Según el diario El Mundo, la mantequilla es un ingrediente esencial en la dieta noruega. No solo se utiliza para freír o asar alimentos, sino también para preparar salsas, panecillos y galletas tradicionales de Navidad. Una mujer relató en ese momento: “Necesito la mantequilla hoy para hacer mis panecillos y mis galletas de Navidad”. Otra recordaba: “Crié a mis cuatro niños bajo la ocupación alemana, pero nunca pasó nada así”.
La influencer y creadora de contenidos Dana Lucía explicó en sus redes que la crisis obedeció a dos factores principales:
- Incremento de la demanda: las dietas bajas en carbohidratos, populares en 2011, impulsaron un consumo de mantequilla un 30% mayor al habitual.

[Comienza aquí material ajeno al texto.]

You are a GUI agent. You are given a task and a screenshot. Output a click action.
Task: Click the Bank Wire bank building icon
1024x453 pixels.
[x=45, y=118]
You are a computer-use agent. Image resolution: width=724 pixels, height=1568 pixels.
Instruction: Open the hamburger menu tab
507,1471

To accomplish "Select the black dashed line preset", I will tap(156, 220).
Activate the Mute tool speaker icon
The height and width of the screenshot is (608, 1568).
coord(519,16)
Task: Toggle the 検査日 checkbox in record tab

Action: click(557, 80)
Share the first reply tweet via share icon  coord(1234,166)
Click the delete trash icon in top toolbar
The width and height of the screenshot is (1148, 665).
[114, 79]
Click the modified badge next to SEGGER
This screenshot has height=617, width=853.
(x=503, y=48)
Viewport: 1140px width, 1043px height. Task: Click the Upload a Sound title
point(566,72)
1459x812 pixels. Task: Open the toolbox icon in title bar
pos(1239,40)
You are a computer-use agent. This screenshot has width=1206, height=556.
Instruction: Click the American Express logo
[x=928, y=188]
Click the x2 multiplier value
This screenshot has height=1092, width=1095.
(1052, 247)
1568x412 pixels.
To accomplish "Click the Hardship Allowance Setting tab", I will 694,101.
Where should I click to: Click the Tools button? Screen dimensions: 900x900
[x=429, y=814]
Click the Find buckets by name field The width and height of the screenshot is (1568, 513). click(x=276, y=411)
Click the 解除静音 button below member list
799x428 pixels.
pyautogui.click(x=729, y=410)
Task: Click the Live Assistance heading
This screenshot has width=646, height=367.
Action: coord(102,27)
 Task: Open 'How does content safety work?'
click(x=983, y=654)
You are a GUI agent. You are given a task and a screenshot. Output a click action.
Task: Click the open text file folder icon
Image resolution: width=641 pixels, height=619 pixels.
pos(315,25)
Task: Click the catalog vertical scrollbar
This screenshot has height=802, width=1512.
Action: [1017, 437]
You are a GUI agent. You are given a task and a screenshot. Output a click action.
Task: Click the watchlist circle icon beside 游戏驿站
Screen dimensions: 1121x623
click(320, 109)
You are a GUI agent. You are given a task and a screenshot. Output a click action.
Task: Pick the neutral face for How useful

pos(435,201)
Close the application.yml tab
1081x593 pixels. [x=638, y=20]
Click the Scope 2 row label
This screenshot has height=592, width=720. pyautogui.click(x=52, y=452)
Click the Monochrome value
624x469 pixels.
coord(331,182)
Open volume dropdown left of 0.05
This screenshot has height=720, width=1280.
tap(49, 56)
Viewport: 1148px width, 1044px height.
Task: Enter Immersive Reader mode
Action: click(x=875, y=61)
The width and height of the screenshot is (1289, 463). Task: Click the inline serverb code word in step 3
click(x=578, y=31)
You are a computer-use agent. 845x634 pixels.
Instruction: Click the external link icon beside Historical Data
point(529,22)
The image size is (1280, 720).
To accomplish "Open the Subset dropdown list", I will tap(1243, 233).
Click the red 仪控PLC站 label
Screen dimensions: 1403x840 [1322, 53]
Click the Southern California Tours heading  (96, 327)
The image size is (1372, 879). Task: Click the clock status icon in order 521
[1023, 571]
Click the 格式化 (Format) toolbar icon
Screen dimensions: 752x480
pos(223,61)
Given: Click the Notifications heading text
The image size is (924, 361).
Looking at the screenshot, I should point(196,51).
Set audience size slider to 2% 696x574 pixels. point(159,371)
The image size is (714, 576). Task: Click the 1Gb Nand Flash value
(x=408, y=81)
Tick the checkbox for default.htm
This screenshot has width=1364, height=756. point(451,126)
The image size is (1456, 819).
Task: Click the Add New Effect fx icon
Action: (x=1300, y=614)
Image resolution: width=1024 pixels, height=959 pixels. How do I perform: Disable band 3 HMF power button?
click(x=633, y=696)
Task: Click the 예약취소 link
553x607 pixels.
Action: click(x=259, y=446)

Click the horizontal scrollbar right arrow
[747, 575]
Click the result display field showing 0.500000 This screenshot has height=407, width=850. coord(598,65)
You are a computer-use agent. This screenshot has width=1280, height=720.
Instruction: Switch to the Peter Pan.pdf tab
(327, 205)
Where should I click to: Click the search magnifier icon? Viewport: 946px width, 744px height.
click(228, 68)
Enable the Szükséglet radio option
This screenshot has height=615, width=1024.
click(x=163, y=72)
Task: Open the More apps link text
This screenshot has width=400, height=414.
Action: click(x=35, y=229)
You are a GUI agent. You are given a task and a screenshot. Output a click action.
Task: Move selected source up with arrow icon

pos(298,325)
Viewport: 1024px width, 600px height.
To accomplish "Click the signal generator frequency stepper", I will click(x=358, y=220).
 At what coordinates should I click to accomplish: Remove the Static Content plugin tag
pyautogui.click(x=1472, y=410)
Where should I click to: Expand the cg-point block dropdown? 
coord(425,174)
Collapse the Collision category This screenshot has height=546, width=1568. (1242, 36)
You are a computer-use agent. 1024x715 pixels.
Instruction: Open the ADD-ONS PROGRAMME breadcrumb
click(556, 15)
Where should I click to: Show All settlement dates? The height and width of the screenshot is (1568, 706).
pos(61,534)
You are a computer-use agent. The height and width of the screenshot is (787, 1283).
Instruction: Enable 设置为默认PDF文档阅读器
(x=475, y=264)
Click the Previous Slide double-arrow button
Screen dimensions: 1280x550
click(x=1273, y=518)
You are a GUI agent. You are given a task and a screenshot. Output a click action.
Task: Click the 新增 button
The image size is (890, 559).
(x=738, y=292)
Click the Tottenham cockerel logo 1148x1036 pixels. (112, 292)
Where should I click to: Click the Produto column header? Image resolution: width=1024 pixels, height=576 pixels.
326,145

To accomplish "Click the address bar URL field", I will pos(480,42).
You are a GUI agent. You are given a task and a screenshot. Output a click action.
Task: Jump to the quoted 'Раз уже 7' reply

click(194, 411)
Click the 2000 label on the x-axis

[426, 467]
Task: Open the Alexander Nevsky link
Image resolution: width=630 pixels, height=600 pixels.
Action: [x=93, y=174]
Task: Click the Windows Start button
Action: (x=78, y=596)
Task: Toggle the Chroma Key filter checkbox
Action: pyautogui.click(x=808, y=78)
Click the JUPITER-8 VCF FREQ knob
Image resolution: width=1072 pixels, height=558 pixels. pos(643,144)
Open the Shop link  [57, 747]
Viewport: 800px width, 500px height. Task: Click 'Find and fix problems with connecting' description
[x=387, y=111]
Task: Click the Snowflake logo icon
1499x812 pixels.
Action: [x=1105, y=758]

- Baja producción de leche: un verano lluvioso redujo la producción de leche, afectando directamente la elaboración de mantequilla.
La barrera de la importación
Noruega protege su producción láctea con altos aranceles a la importación, lo que complicó traer mantequilla de manera rápida desde otros países. Como resultado, los estantes de los supermercados permanecieron vacíos y los precios se dispararon, provocando caos en varias ciudades.
Incluso, algunos ciudadanos recurrieron al mercado negro y al contrabando desde Suecia para poder conseguir mantequilla para sus recetas navideñas. El diario Aftenposten, consciente de la urgencia, dedicó dos páginas completas a enseñar a las amas de casa cómo elaborar mantequilla en casa, una medida que refleja lo inusual de la situación.
Una lección de consumo y tradición
La crisis de 2011 no solo evidenció la dependencia cultural y gastronómica de los noruegos a la mantequilla, sino también la vulnerabilidad de un país a factores climáticos y económicos que afectan la producción local. La combinación de alta demanda y escasa oferta convirtió a un producto cotidiano en un verdadero lujo navideño.
Aunque hoy la situación parece anecdótica, aquel diciembre dejó un recuerdo imborrable: un país casi perfecto paralizado por la falta de un ingrediente esencial, y un ejemplo de cómo hasta la vida cotidiana más estable puede verse alterada por lo inesperado.